Have you ever gotten the comment that you, or a part of you, is busy? Your legs are busy, your hands are busy, your aides are busy... These are all criticisms that we are familiar with, at one point or another. Even if you've had a trainer speak to you with more tact, a comment like "Get your horse in front of your leg!" or "Stop nagging!" can be seen as being in a similar vein.
Riders are always developing new patterns and habits in their day-to-day. The thing is, when we fall into these patterns without thinking, they can become subconscious, and when they become subconscious, they can become ineffective.
An example of this would be overuse of the leg. When you have a horse that is sneakily behind the leg (for whatever reason), you may find yourself inclined to use your leg more often. At first it may take a couple of nudges to keep your horse at the desired tempo, but if you're not careful before long it can devolve into a flurry of fluttering, tickling, coaxing, nagging leg movements. You've fallen into the trap of "busy legs" and your horse, now used to this constant wiggle, has tuned you out. Your legs have become nearly useless! The same thing can happen with any aid. I often tell my students to think of it like a nagging parent or boss... If your parent/boss is constantly using the same phrase to try to get you to do something you may not want to, you may find that before long it's easy to ignore this phrase.
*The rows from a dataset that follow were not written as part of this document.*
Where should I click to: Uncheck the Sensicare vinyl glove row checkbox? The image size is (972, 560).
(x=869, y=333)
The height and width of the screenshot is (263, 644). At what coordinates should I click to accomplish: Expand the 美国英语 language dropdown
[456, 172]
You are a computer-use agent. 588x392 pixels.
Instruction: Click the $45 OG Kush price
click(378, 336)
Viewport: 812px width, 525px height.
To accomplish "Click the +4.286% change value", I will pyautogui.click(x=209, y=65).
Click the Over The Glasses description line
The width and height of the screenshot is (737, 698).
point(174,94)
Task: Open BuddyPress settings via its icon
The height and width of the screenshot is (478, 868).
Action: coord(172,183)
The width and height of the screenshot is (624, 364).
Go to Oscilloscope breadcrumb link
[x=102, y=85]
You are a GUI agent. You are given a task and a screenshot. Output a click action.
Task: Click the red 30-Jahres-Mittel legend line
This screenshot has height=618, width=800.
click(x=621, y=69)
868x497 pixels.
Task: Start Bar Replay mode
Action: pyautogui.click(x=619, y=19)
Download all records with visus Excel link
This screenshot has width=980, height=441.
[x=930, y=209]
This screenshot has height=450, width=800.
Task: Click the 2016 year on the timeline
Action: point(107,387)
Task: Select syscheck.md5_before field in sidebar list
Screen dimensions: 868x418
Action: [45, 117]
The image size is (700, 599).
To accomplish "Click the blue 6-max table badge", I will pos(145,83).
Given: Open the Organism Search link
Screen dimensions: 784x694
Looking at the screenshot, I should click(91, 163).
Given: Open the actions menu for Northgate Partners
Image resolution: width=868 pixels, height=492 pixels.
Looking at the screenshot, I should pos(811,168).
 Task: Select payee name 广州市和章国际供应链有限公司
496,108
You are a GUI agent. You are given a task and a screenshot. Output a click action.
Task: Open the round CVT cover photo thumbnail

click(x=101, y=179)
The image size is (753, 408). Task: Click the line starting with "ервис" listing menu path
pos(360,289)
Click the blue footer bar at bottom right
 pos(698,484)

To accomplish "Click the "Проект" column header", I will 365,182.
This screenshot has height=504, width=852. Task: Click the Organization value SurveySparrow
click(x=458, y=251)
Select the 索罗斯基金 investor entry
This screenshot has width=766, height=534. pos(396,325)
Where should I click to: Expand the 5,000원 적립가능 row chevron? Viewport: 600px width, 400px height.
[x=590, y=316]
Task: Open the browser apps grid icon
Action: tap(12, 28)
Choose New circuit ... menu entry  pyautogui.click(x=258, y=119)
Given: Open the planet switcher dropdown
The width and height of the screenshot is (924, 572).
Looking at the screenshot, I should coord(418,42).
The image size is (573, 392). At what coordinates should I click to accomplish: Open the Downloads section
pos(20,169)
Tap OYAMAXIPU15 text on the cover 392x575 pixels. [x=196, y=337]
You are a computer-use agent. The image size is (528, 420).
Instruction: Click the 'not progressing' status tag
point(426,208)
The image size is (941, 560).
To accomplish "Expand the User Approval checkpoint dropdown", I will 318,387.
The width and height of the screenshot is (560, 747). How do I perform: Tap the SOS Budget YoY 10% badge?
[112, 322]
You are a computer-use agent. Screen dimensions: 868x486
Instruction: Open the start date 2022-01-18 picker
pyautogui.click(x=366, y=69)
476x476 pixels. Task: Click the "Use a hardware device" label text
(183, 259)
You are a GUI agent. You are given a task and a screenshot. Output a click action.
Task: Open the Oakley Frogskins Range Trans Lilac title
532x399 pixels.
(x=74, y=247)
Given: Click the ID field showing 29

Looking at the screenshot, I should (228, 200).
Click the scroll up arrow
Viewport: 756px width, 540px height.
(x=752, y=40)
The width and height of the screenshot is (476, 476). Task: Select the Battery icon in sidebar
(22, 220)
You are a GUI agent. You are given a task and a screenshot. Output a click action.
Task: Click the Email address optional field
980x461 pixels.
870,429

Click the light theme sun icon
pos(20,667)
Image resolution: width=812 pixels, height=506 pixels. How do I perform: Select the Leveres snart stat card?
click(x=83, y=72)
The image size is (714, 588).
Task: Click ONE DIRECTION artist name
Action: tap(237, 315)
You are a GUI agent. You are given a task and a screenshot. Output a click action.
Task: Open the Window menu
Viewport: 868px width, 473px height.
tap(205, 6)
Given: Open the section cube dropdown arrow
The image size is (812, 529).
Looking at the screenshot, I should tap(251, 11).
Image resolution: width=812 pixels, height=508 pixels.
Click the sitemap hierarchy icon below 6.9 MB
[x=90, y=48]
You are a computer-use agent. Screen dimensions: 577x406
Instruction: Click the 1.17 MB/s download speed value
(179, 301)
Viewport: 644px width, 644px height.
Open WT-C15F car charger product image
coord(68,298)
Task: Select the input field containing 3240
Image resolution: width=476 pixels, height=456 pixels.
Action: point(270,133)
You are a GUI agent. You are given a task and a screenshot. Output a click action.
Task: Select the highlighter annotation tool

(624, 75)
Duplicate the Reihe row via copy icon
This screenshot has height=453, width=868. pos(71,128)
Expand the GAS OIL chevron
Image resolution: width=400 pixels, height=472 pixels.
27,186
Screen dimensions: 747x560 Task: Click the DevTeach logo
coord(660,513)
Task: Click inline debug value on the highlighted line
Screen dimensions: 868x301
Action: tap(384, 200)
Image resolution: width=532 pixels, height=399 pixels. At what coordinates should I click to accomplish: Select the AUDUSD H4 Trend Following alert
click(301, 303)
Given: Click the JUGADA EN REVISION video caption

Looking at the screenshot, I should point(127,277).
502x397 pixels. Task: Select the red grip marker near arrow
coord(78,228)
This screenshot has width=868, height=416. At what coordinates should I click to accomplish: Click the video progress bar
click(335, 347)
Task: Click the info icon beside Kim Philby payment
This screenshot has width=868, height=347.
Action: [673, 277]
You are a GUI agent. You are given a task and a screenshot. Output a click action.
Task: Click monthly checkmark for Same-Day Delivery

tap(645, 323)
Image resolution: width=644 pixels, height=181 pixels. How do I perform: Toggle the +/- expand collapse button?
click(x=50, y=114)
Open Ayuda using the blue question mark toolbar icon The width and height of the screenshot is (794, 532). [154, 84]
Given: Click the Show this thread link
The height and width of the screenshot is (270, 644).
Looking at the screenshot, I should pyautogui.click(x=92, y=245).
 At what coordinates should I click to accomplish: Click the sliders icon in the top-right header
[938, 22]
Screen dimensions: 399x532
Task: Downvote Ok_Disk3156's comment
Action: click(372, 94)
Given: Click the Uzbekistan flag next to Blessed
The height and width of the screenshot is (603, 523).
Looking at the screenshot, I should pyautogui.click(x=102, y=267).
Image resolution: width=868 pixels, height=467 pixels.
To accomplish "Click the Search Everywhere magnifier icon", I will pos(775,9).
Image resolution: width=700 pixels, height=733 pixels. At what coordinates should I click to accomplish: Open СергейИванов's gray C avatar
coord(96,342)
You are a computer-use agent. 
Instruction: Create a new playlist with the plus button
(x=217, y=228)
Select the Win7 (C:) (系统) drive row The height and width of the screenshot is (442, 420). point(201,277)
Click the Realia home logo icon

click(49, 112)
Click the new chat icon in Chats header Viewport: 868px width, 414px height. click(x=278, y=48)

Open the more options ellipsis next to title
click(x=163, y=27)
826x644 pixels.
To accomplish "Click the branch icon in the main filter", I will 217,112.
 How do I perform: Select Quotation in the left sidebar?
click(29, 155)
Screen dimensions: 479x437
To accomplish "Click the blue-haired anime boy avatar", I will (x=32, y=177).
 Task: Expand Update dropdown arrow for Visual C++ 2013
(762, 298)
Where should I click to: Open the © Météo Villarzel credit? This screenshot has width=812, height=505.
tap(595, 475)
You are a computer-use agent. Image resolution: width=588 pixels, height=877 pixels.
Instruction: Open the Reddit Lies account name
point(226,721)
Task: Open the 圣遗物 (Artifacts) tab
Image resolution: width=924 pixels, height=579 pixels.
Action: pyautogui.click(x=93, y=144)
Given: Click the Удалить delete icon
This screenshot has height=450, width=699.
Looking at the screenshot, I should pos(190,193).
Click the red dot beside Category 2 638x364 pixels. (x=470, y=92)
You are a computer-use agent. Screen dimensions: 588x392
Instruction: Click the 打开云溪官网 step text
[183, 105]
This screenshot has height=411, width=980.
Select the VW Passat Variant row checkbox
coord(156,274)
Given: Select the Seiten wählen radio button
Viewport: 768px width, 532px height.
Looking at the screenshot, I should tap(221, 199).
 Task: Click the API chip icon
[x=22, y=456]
"An ounce of prevention is worth a pound of cure." – Benjamin Franklin
There are few quotes that hit home with equestrians as closely as this one, simply because we can often actually measure the severity of our aids in weight.
This is where intent and analysis come into play. If I am working with a green horse, I often spend the first several minutes of a ride making deliberate movements to implement my aids. I break it down into a tediously slow process of analyze-process-react, wherein I ask myself "What is lacking?" and then answer myself something to the effect of "My horse is crooked at the base of his neck." I then consciously implement my upper leg and give my horse a very clear, concise aid to straighten himself. The intent behind an aid needs to be clear and concise, not simply for the sake of the horse, but so that the rider clearly forms a process of using the aid. When riding with intent, there is a new level of focus and clarity to the movement of my body. If I simply think "use inside leg to step horse out" I am focusing on the aid and not the intent. If I analyze the goal and add intent to this process, I find I will use my body as a unit - my inside seatbone sits down, my inside leg stabilizes and I shift my core to better accommodate my horse's shifting weight. It's a considerably more natural, clear way to communicate with your horse.
Remember: Your horse speaks in body language almost exclusively, and you are sitting on his spine. This means that every shift of your weight, every tension of your muscles, becomes a language - whether you intend for it to, or not! By pausing to analyze the use of your aids, you are giving yourself focus and clarity in the way you communicate to your horse.